BEGIN Data provided

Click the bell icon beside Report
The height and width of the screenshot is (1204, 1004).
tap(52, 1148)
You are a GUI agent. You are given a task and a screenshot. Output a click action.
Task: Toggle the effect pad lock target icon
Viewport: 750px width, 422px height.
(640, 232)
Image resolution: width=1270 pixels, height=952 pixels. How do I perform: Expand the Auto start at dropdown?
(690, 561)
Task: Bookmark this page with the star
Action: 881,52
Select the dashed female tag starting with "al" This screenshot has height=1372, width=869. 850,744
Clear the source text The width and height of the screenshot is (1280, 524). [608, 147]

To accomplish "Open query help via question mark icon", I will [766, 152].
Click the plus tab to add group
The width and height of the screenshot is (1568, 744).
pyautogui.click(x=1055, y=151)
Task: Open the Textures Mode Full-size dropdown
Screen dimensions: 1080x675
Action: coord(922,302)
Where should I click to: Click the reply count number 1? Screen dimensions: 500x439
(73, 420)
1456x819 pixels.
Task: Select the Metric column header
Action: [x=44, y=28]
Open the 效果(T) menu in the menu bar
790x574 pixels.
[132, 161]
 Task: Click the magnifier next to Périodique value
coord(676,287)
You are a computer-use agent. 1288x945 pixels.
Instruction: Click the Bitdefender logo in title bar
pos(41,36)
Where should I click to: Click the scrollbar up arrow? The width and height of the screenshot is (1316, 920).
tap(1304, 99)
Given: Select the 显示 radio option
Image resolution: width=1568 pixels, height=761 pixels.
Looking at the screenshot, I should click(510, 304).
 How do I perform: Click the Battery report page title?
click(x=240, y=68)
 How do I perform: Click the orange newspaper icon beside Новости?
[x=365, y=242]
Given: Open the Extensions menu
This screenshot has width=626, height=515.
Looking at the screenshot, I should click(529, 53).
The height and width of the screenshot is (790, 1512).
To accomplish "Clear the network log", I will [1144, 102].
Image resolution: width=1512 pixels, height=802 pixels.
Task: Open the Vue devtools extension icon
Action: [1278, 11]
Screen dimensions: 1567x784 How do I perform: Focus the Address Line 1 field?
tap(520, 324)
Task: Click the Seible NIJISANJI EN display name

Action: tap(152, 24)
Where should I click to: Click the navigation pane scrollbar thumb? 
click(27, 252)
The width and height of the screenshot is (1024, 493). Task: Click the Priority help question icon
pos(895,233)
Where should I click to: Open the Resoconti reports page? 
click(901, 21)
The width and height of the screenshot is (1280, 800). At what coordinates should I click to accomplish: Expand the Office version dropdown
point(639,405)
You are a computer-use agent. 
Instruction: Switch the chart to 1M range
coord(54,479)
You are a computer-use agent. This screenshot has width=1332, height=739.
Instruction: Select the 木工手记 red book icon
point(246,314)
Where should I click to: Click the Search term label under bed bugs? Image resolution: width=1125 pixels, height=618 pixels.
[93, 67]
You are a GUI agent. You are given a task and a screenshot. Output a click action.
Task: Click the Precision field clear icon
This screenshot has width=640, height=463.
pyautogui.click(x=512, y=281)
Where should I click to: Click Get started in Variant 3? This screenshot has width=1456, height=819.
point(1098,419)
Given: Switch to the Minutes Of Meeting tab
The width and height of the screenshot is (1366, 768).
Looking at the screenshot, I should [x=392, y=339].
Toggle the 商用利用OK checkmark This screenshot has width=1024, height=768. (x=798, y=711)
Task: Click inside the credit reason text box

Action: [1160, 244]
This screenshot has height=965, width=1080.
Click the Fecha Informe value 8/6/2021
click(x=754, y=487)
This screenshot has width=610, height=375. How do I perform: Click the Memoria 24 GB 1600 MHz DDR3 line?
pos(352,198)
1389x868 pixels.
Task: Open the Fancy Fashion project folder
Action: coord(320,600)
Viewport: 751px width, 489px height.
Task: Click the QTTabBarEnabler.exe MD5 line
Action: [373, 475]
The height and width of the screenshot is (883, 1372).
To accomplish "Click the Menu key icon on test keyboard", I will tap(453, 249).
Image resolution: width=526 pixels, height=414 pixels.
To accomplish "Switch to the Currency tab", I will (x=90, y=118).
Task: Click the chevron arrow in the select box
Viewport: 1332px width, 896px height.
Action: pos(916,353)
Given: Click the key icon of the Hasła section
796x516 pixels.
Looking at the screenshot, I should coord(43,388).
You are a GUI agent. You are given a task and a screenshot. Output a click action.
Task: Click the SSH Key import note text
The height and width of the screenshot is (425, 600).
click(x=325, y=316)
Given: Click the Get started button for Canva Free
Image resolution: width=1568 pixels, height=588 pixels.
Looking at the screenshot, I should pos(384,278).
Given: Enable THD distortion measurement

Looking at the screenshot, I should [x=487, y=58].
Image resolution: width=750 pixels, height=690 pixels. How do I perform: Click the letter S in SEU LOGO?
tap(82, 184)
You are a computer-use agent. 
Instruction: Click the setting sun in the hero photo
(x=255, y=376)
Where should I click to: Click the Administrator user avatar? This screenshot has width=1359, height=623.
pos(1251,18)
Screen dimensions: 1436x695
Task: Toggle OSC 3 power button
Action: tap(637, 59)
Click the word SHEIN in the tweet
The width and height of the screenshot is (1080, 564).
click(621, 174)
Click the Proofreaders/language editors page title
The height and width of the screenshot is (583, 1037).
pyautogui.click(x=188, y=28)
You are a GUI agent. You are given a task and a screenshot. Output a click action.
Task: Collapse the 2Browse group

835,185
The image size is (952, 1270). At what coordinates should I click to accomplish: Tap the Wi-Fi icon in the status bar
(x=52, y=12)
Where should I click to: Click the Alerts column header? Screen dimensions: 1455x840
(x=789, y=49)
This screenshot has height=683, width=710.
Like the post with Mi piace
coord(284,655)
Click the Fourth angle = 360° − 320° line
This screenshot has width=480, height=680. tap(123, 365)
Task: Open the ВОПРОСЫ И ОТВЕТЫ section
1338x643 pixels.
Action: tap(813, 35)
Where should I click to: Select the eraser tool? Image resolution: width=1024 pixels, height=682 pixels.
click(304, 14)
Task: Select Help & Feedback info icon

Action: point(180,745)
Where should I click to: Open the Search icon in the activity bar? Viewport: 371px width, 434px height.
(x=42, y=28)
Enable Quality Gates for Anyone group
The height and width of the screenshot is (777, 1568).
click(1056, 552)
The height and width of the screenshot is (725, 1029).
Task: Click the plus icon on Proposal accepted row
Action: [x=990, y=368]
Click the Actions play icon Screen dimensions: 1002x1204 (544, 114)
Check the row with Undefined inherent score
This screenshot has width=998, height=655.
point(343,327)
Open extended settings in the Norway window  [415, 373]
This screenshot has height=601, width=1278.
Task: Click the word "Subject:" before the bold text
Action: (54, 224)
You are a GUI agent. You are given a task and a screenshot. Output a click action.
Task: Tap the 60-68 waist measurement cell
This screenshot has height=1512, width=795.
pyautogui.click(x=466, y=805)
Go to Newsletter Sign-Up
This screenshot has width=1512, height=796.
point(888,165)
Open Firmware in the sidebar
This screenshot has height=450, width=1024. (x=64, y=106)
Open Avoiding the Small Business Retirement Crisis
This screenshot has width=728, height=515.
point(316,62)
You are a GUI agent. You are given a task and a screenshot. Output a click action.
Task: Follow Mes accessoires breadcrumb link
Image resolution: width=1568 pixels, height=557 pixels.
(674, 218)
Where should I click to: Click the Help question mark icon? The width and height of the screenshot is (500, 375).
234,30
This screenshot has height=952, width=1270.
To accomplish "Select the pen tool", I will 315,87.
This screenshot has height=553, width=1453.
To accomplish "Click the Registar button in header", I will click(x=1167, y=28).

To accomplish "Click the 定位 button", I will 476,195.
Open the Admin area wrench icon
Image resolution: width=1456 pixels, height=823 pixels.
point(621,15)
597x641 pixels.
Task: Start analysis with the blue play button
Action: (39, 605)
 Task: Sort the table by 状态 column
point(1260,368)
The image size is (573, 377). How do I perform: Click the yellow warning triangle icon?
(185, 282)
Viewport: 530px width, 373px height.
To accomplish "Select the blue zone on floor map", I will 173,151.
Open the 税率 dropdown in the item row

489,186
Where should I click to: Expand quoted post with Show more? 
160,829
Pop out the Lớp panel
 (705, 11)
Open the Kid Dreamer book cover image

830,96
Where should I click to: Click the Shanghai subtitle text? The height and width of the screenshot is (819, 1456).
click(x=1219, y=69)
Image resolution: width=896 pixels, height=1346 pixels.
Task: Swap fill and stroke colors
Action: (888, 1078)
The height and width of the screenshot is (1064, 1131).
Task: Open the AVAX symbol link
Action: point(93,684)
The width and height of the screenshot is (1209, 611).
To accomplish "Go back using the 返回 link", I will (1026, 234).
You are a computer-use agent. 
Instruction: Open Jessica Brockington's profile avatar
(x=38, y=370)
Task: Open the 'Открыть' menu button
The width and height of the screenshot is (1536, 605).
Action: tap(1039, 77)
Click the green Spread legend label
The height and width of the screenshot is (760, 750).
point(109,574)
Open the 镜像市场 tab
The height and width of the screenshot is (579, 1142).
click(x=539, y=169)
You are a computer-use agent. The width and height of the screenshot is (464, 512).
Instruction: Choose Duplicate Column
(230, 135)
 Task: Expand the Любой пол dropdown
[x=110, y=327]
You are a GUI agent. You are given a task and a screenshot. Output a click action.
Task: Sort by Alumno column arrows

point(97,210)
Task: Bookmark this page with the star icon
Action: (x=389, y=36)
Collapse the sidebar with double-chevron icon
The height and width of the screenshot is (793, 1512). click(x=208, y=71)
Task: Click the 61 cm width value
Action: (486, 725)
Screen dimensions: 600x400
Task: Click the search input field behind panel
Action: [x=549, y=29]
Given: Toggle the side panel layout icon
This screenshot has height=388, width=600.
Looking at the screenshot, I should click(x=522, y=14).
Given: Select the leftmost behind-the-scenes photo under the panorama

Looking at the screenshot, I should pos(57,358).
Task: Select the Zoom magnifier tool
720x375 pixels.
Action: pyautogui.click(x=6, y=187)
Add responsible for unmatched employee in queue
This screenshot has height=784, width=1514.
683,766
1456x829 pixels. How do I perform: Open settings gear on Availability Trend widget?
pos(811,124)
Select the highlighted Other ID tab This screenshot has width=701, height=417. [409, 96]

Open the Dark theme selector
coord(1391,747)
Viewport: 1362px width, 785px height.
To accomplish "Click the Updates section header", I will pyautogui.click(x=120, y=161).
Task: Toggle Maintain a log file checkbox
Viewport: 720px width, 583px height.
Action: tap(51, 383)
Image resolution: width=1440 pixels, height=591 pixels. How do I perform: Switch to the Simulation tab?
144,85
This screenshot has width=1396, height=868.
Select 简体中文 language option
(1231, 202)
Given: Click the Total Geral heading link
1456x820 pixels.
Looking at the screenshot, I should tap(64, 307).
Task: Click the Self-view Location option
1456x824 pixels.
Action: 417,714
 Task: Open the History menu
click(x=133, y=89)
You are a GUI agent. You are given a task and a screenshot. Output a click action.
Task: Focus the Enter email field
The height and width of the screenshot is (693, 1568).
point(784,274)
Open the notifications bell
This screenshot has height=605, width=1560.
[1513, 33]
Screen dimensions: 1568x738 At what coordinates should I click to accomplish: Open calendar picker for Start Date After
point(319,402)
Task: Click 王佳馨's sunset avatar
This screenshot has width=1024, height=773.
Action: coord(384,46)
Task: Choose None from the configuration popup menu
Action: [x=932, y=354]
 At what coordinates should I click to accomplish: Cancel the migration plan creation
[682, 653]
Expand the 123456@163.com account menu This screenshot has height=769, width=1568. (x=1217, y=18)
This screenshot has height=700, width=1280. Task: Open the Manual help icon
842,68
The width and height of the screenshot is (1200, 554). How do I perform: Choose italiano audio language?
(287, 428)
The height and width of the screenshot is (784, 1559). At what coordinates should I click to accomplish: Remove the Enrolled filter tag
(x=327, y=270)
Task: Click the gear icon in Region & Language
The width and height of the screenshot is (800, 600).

END Data provided

Can you give the records from the line with "Open the Dark theme selector" to the line with "point(319,402)" again, with "Viewport" changed to "Display" and everything else unchanged?

§ **Task response**:
Open the Dark theme selector
coord(1391,747)
Display: 1362px width, 785px height.
To accomplish "Click the Updates section header", I will pyautogui.click(x=120, y=161).
Task: Toggle Maintain a log file checkbox
Display: 720px width, 583px height.
Action: tap(51, 383)
Image resolution: width=1440 pixels, height=591 pixels. How do I perform: Switch to the Simulation tab?
144,85
This screenshot has width=1396, height=868.
Select 简体中文 language option
(1231, 202)
Given: Click the Total Geral heading link
1456x820 pixels.
Looking at the screenshot, I should tap(64, 307).
Task: Click the Self-view Location option
1456x824 pixels.
Action: 417,714
 Task: Open the History menu
click(x=133, y=89)
You are a GUI agent. You are given a task and a screenshot. Output a click action.
Task: Focus the Enter email field
The height and width of the screenshot is (693, 1568).
point(784,274)
Open the notifications bell
This screenshot has height=605, width=1560.
[1513, 33]
Screen dimensions: 1568x738 At what coordinates should I click to accomplish: Open calendar picker for Start Date After
point(319,402)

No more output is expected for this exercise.